§ Action item
Skip all pictures; return exactly the lines from the one containing "Task: Click the" through the end of the data.

§ Source data
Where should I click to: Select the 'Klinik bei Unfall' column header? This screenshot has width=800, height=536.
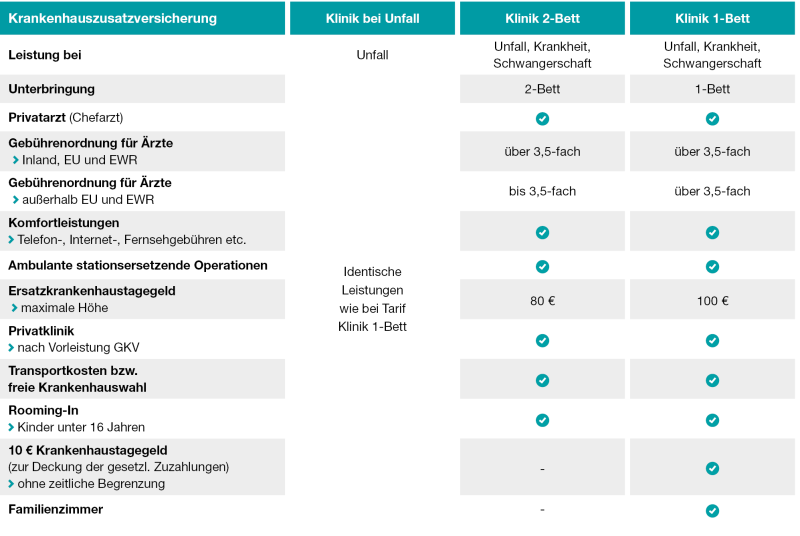coord(372,19)
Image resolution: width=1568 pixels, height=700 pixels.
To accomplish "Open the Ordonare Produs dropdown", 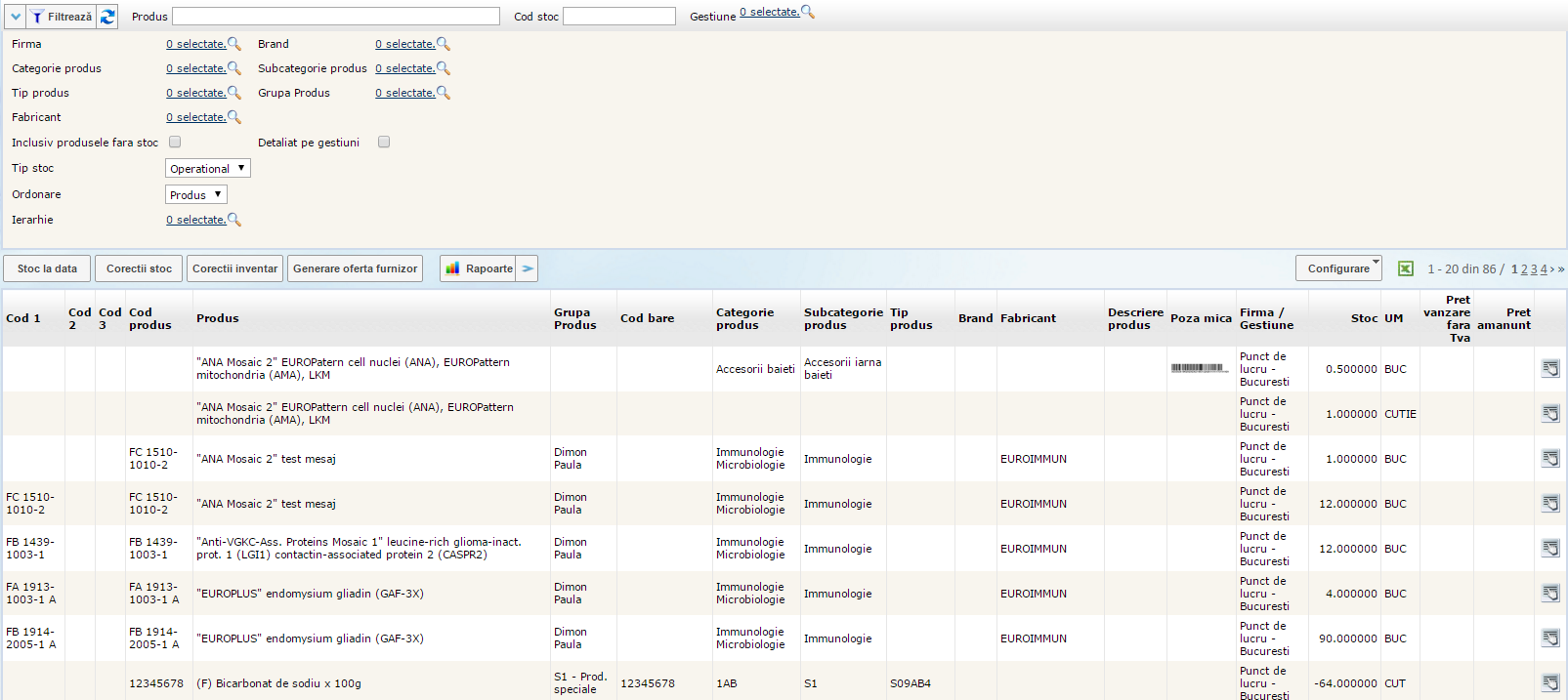I will pyautogui.click(x=195, y=194).
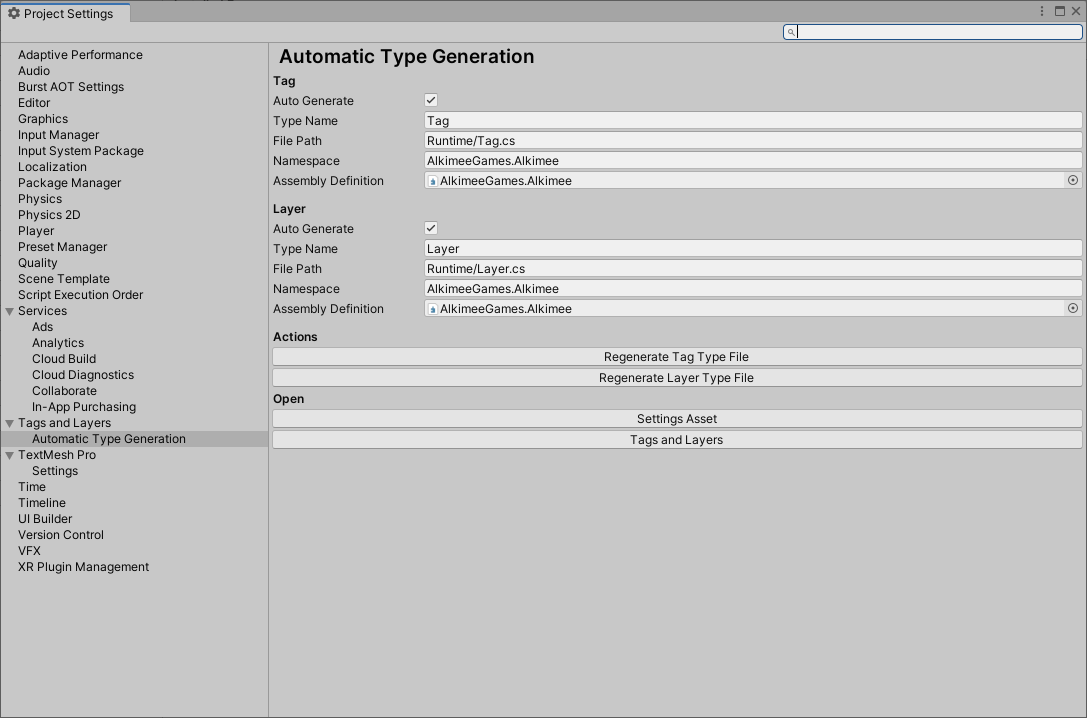Click the Tag File Path field

click(753, 141)
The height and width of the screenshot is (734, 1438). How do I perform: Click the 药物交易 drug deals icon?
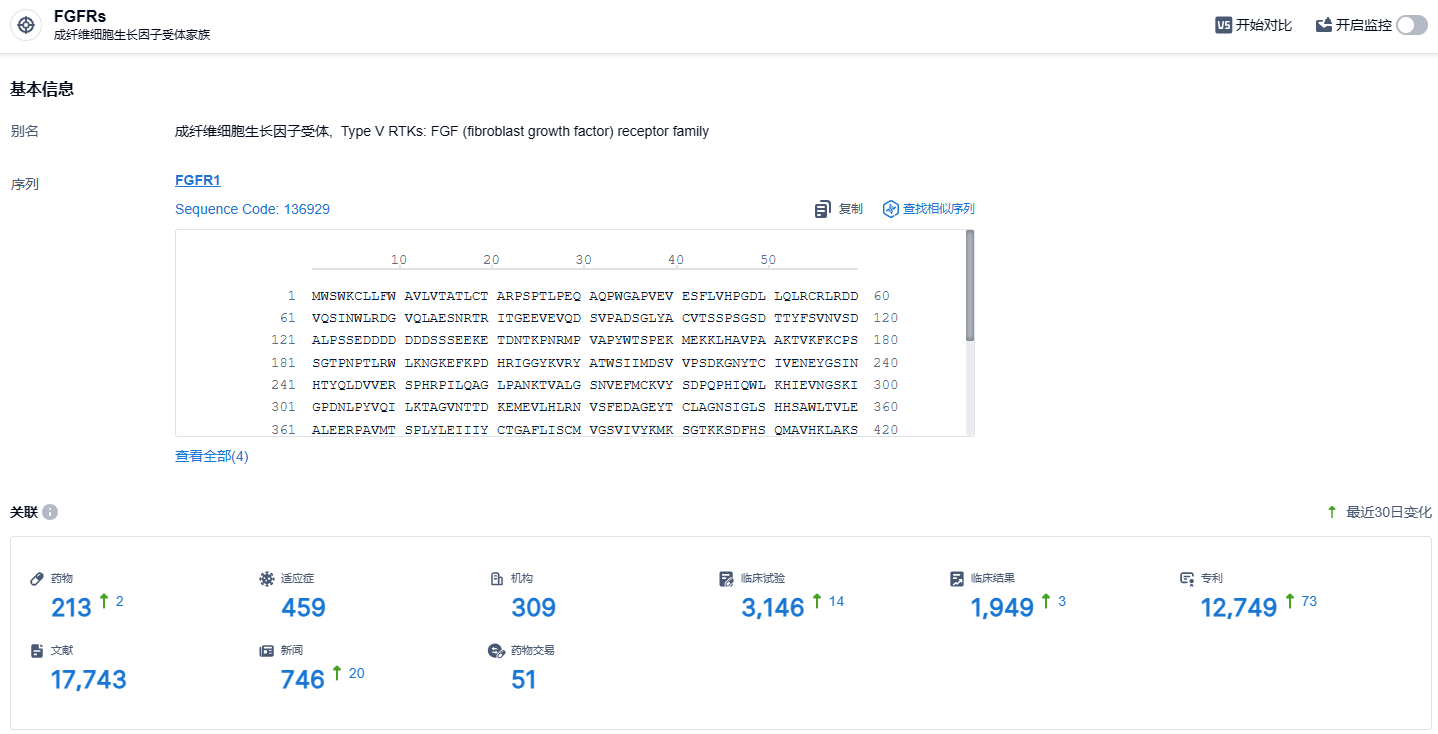click(x=495, y=650)
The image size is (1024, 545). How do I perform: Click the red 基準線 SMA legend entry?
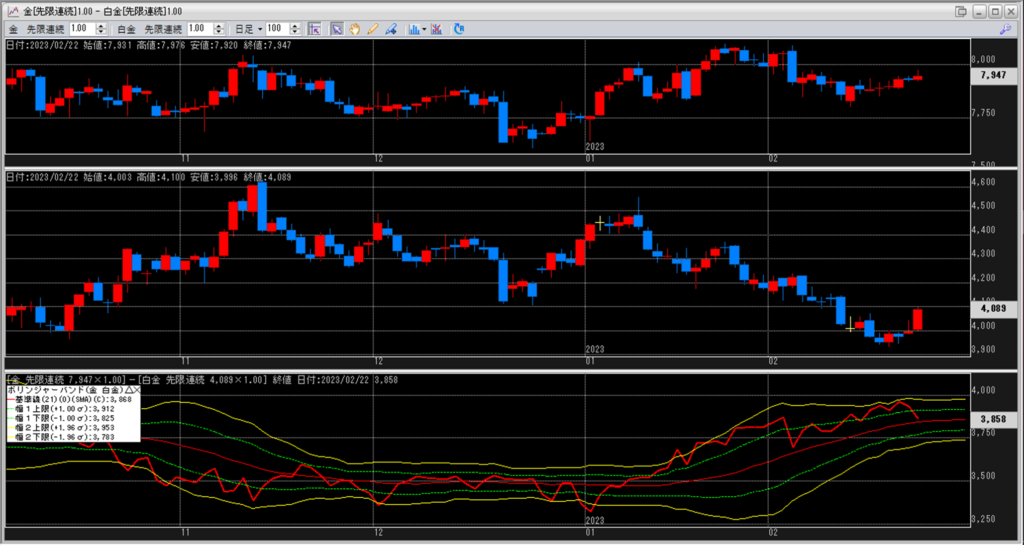coord(70,398)
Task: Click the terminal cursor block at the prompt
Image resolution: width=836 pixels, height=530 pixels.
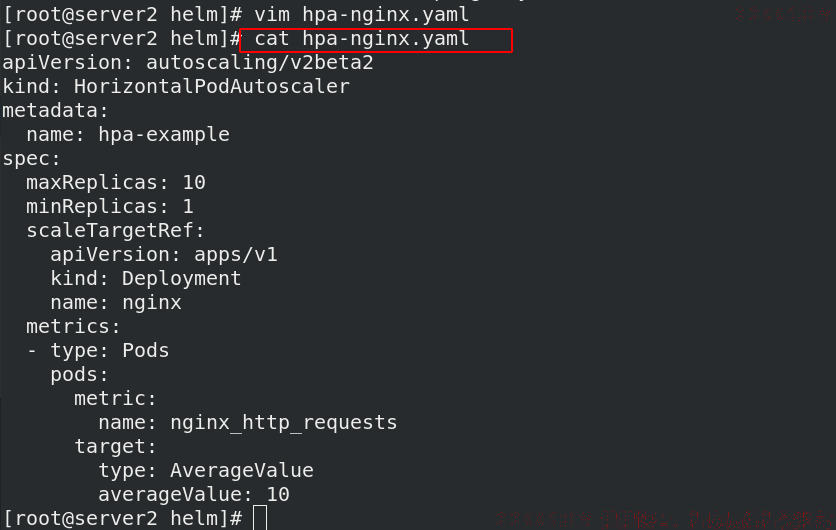Action: 260,518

§ Written reply
Task: Click the terminal cursor block at the prompt
Image resolution: width=836 pixels, height=530 pixels.
Action: 260,518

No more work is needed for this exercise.